Most public discussions of gender in the evangelical church are debates between complementarians and egalitarians. Those debating provide a spectrum of thought with egalitarian/feminist thinking on one end and patriarchal thinking on the other end (with complementarian thinking a little left of patriarchy). I used to think that the way to handle this in the church was with a new wave of complementarian thinking that pushed toward a Biblical position closer to egalitarian/feminist thinking but that still kept complementarian distinctions. If Patriarchy is a 1, Complementarian is a 2, and Egalitarian is a 9 or 10, I saw myself closer to a 5. I believe in distinctions in the ways the Bible talks of them, but I am thankful for the right to vote and the feminist work to say that women indeed have equal dignity and worth (and subsequent rights) as human beings.

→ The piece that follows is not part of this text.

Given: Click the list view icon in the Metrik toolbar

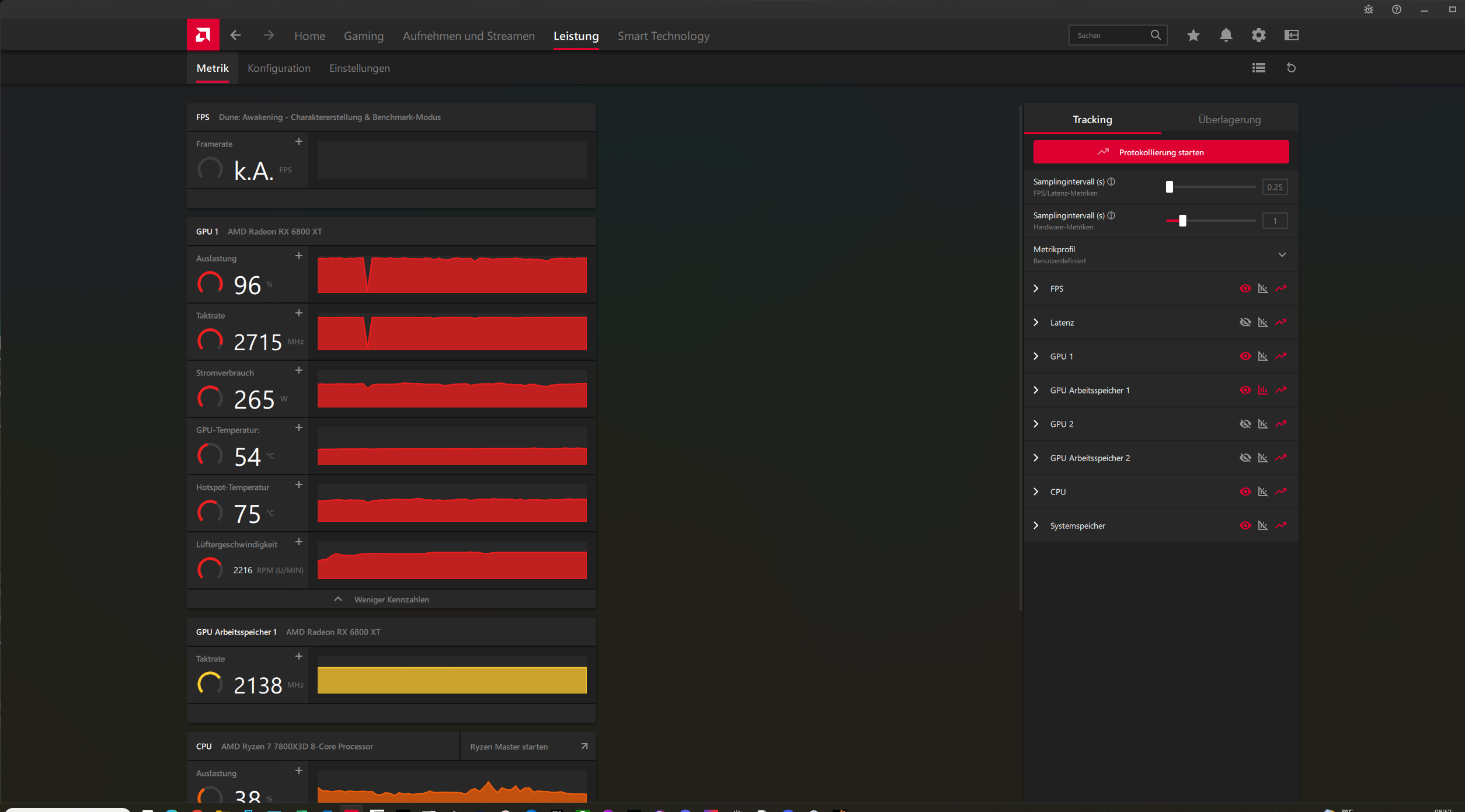Looking at the screenshot, I should coord(1258,68).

However, I realize through discussions with others and my own ponderings that it doesn’t work to think of this as a linear spectrum between egalitarian and patriarchal views. The answer to gender questions in the Church isn’t to compromise between egalitarians and complementarians. The Biblical answer in my mind is a third data point that isn’t on the line at all. We don’t need to come back to a central balance on a see-saw. We need to get off the see-saw and build on a different platform altogether.
What is the better platform? Well, it helps to understand the foundations of complementarian thought. You and I can say it means this or that for us, but there were a specific group of folks who coined the term and wrote much about it at the time. Many of these leaders have deeply, positively influenced me by the way. The Council of Biblical Manhood and Womanhood rose out of these beginnings. I love the title they came up with for this movement, complementarian, because I love the emphasis on complementing genders. It emphasizes different genders, not always doing the same things, that bring different gifts to the table. But it also lends itself to genders working together, complementing and enhancing the gifts in the other. For a time, I wanted to embrace the name because I liked the concept of complementing genders, but the folks that chose that name have attached other things to the concept that I don’t fully embrace, and I can’t change that history no matter how much I like the essence of the name.

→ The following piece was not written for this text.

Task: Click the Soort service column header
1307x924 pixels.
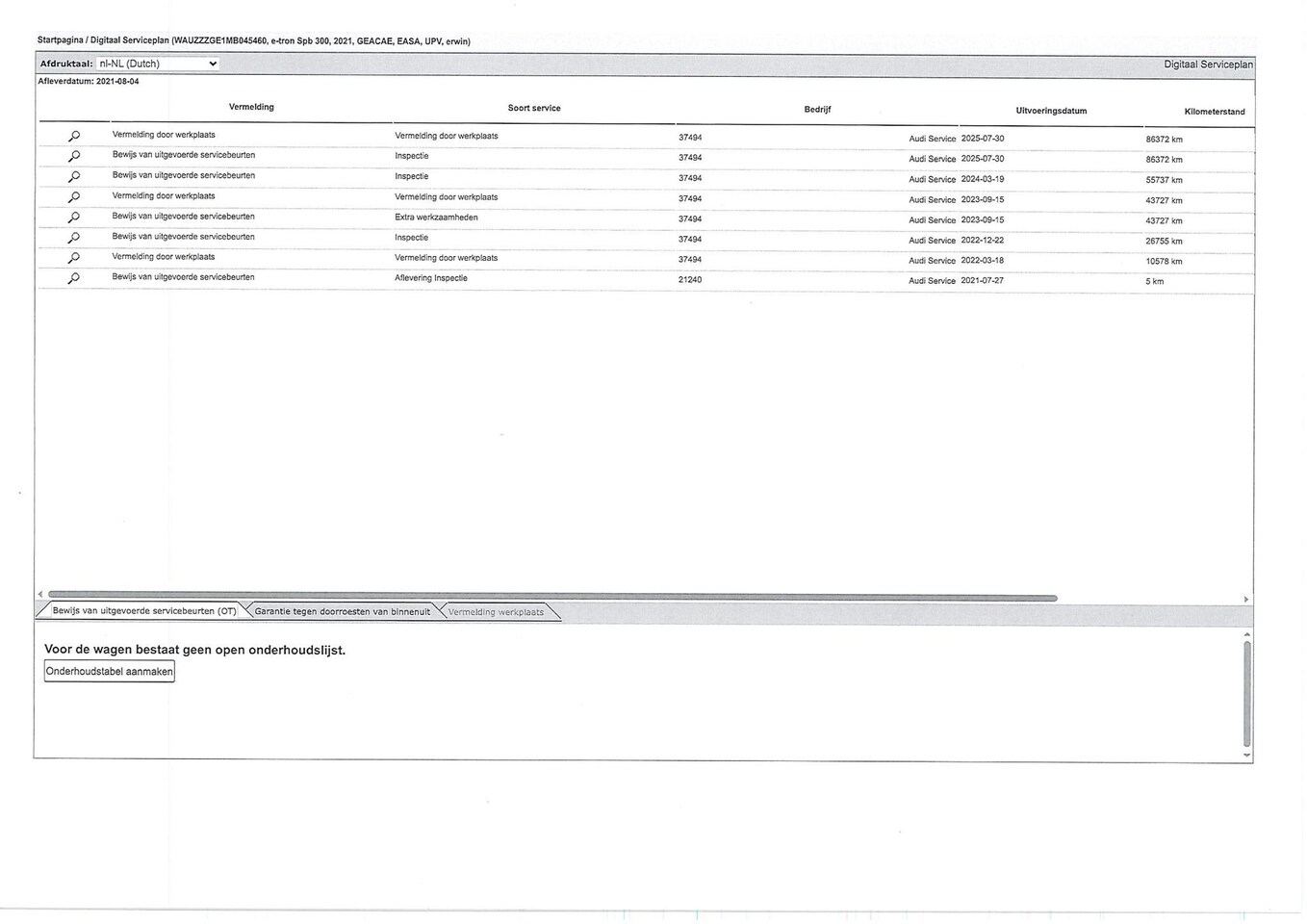Action: tap(534, 108)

The focus on complementing genders that brought about the term complementarian in the late 80’s/early 90’s was based on Genesis 2 and was a reaction to Third Wave Feminism of the previous decades.
Genesis 2:18 Then the Lord God said, “It is not good that the man should be alone; I will make him a helper fit for him.”
A better platform for understanding gender in the Church is found by starting with Genesis 1 (though it certainly includes Genesis 2) without reacting to any other teaching. Egalitarians react against patriarchy. Complementarians react against feminism. What if we stop reacting and just start acting? What if our doctrinal debates aren’t zig zagged like the path of a pinball bouncing off of various pop ups and flipper bats? And what if Target can do whatever it wants with its boys’ and girls’ aisles because our children are discipled in their distinct but overlapping image bearing identities?
While Genesis 2 and 3 was the starting point of complementarians reacting to feminism, a better foundation starts as God does with Genesis 1. Genesis 2 expands Genesis 1. It zooms in on the particular creation of woman, but it FOLLOWS something else. Genders were first announced in Genesis 1.